→ **RECORDS SHOWN**

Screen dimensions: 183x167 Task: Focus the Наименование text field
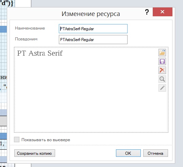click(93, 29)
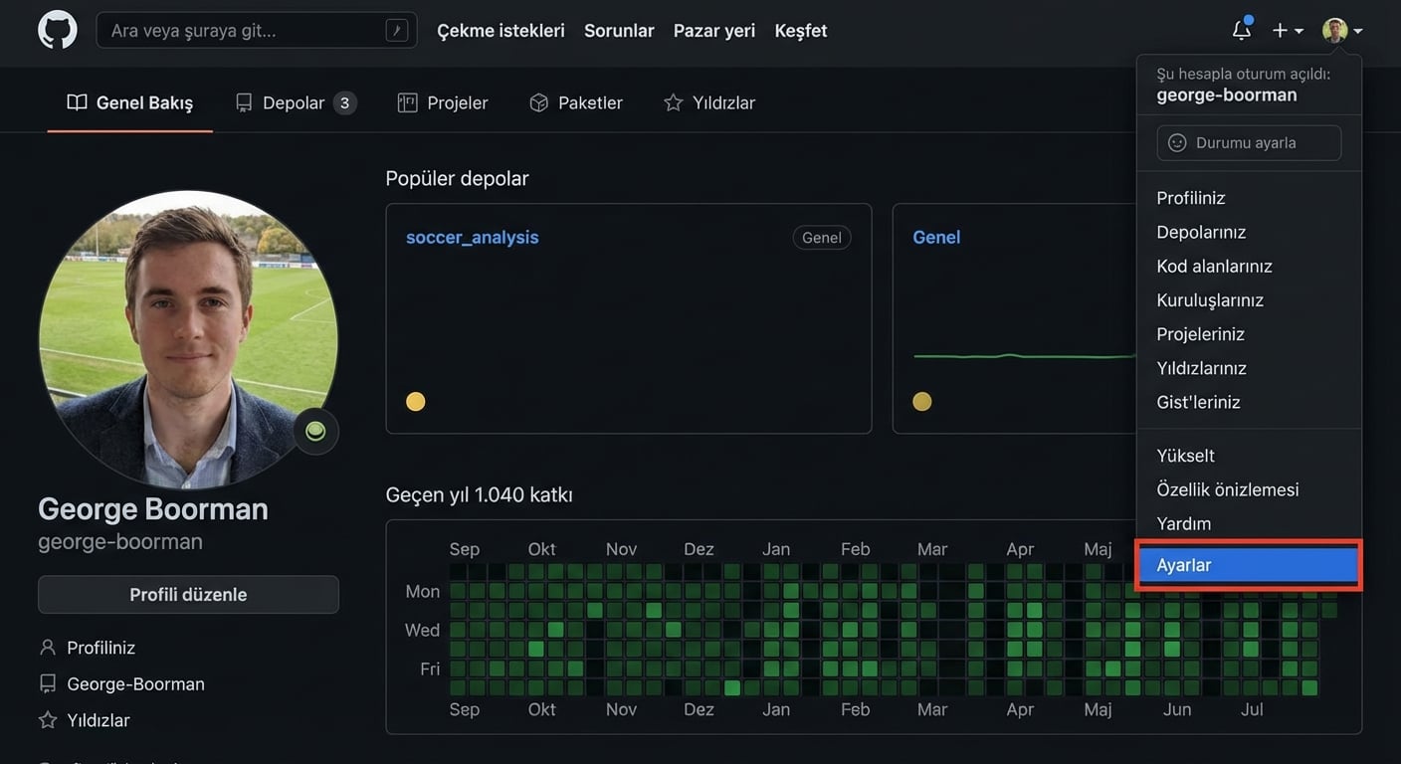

* * *

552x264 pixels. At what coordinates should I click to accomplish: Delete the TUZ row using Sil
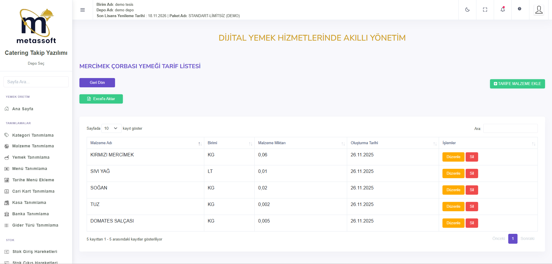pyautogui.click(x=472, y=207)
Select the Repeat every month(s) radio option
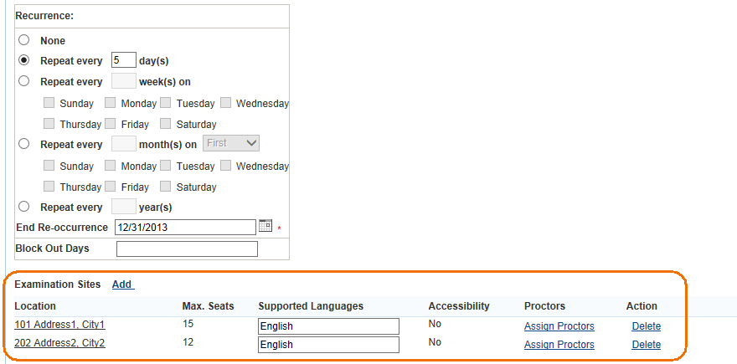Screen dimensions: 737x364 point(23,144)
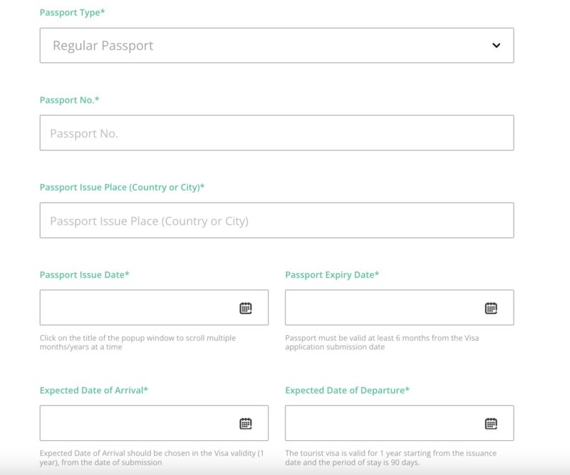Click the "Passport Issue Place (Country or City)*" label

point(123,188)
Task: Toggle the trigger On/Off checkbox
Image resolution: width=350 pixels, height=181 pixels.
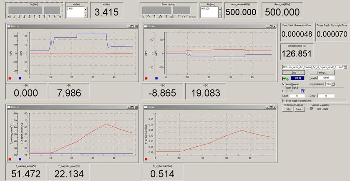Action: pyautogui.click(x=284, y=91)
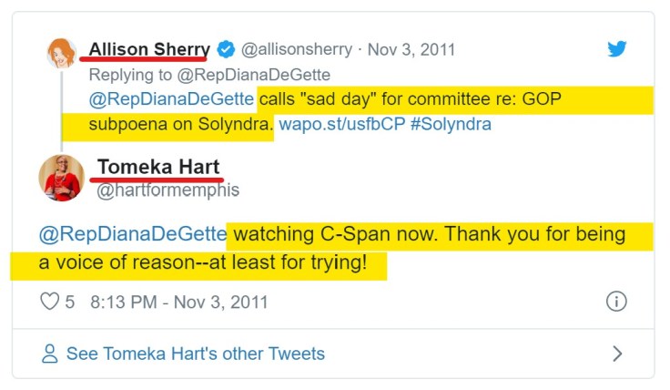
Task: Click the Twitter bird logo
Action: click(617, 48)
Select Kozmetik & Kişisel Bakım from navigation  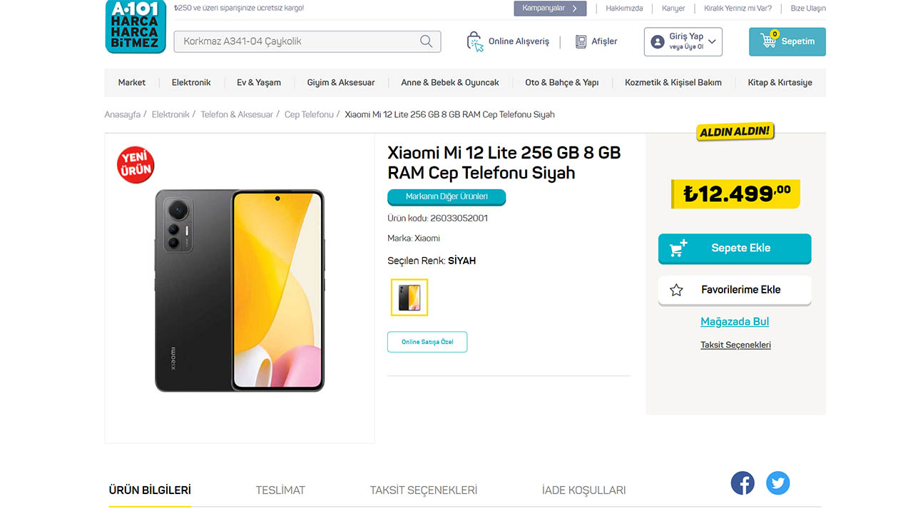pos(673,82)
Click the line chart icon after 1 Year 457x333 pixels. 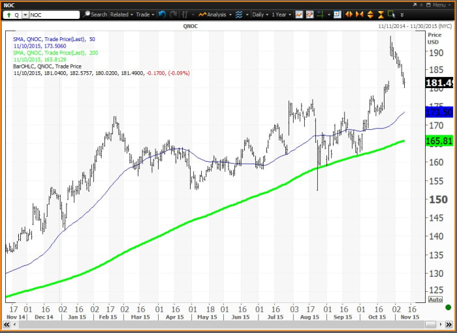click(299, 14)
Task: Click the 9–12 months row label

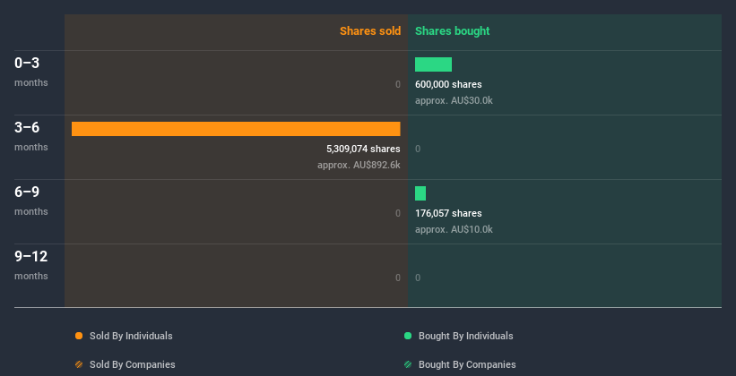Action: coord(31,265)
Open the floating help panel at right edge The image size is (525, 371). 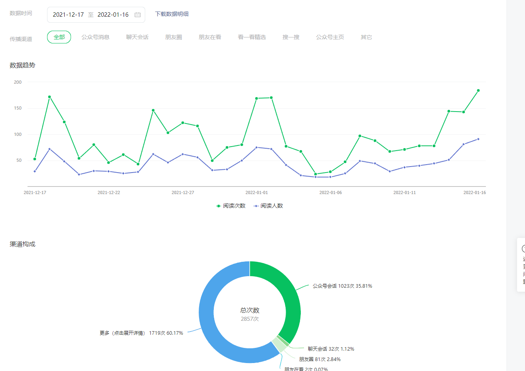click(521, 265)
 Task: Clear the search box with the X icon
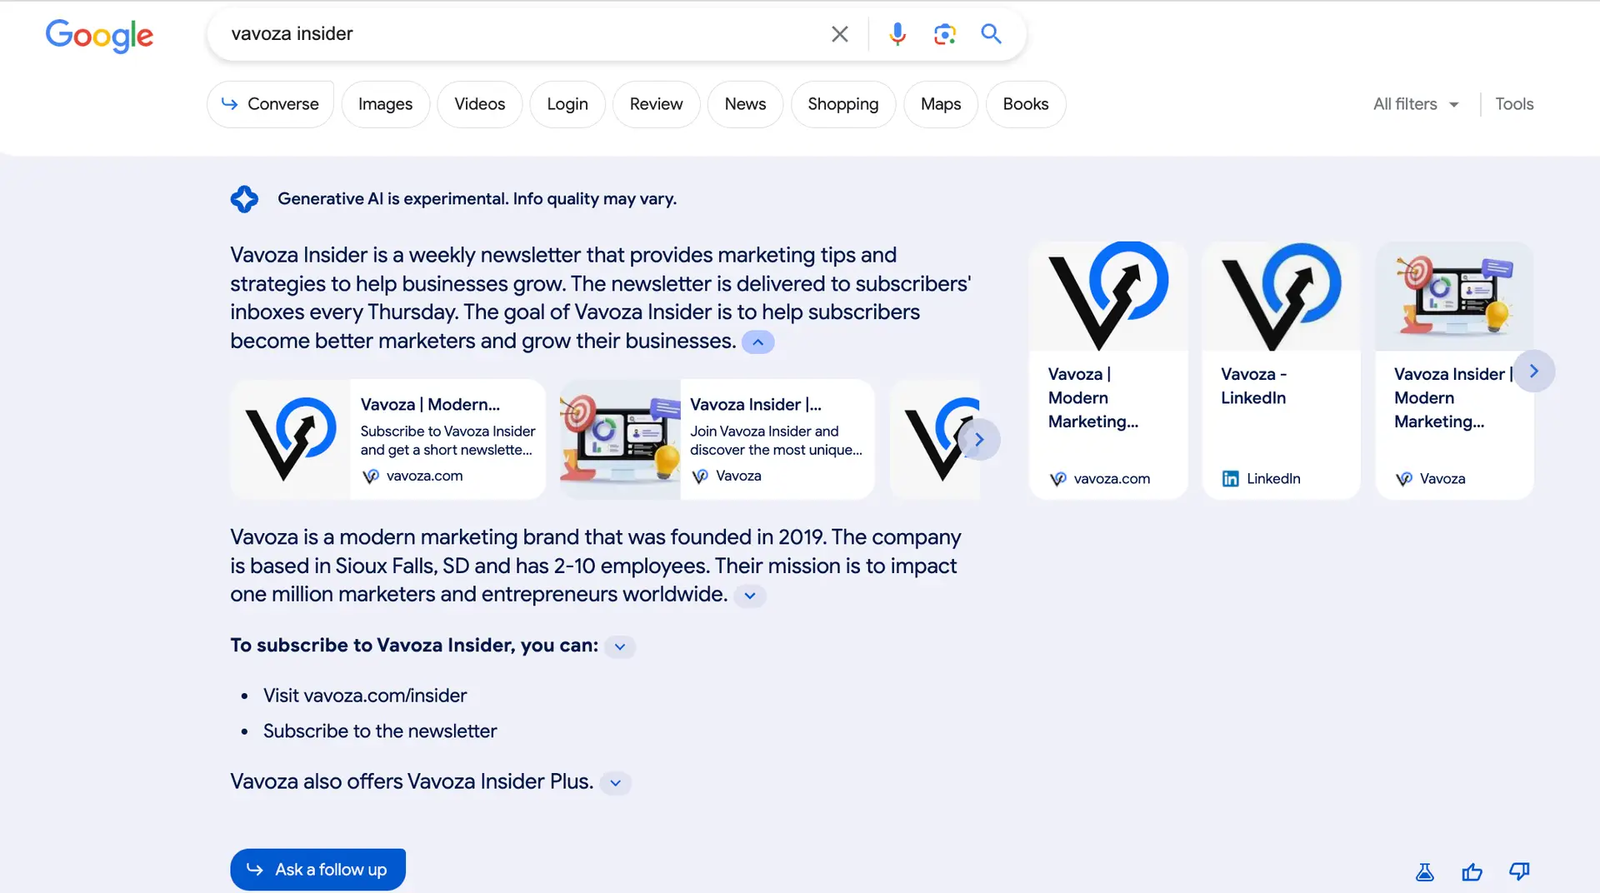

---

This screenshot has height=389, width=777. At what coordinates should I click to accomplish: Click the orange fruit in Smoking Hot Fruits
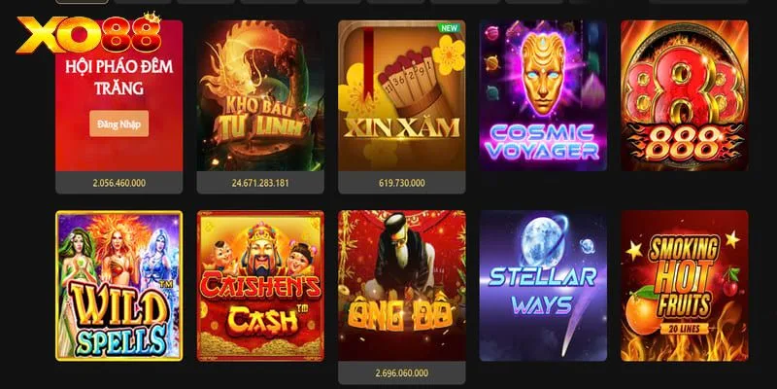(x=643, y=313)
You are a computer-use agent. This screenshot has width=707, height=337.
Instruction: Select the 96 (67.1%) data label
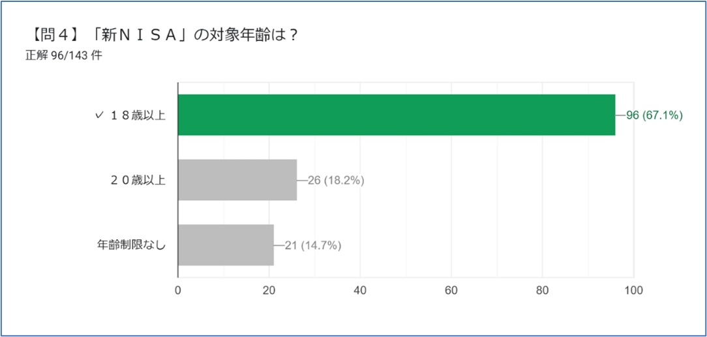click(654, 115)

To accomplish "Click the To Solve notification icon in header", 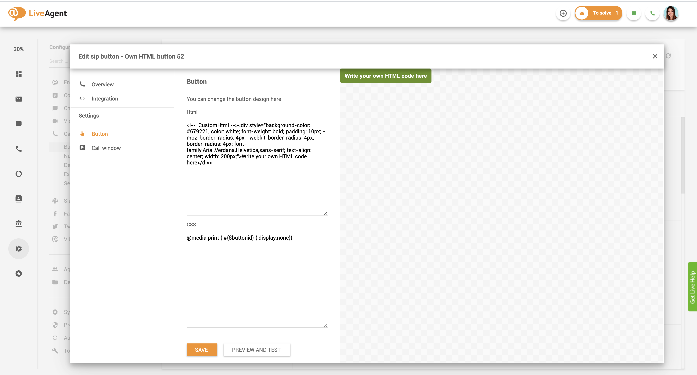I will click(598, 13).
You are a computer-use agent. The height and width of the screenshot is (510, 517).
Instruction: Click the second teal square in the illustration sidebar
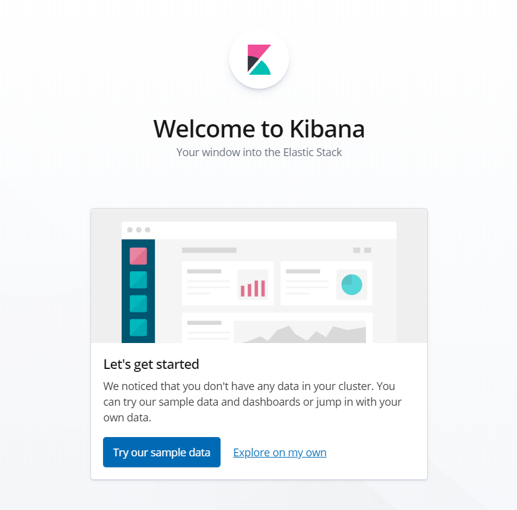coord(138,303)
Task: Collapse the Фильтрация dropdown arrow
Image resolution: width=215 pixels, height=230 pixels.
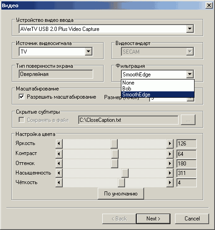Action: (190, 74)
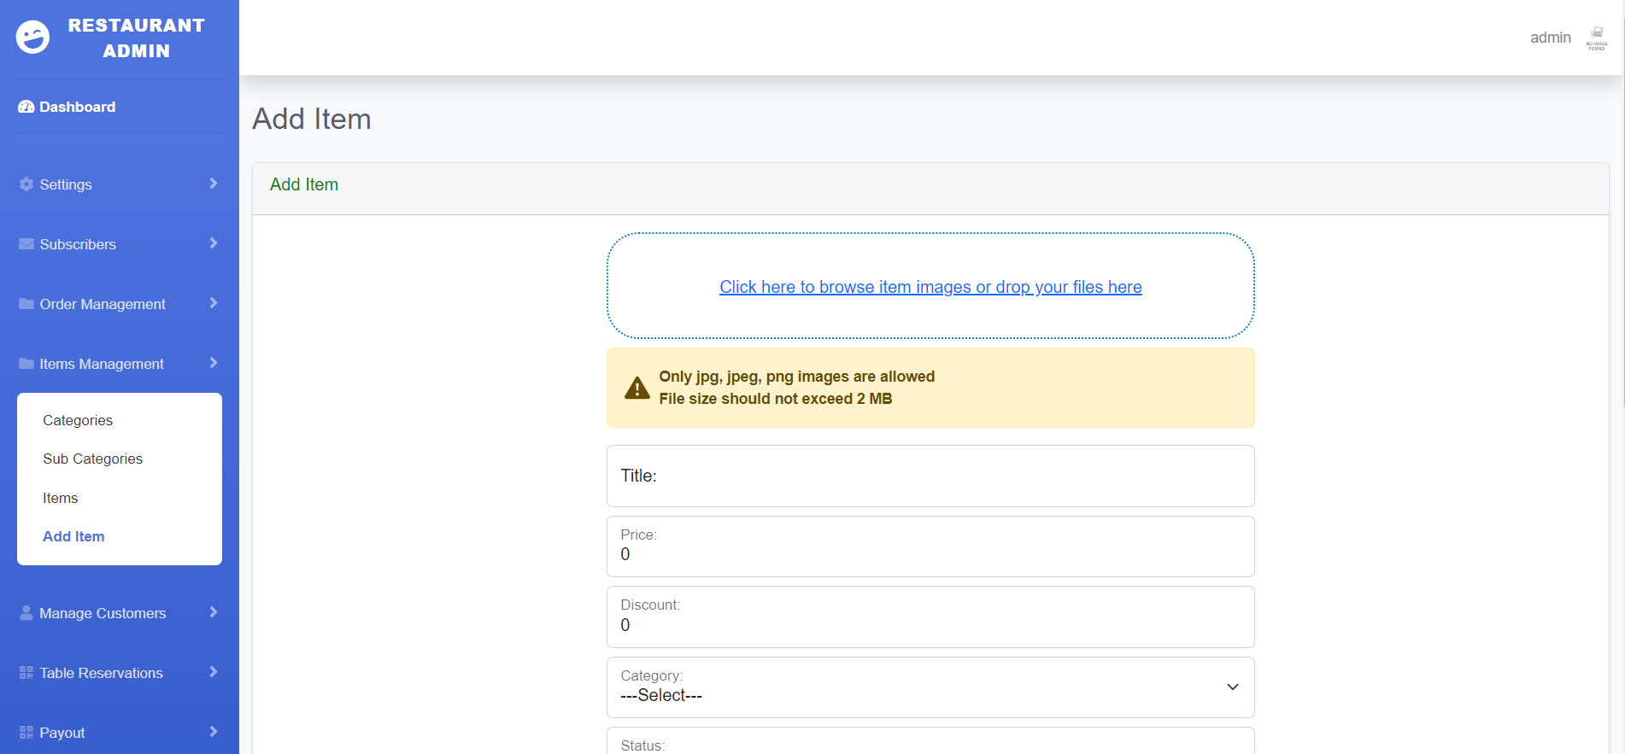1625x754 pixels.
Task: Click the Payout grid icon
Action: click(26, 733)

→ **TASK ITEM**
Among the entries above, find every line holding "agent" and copy it.

→ **ANSWER BOX**
You are a computer-use agent. This screenshot has width=707, height=337.
You are a computer-use agent. The height and width of the screenshot is (510, 517).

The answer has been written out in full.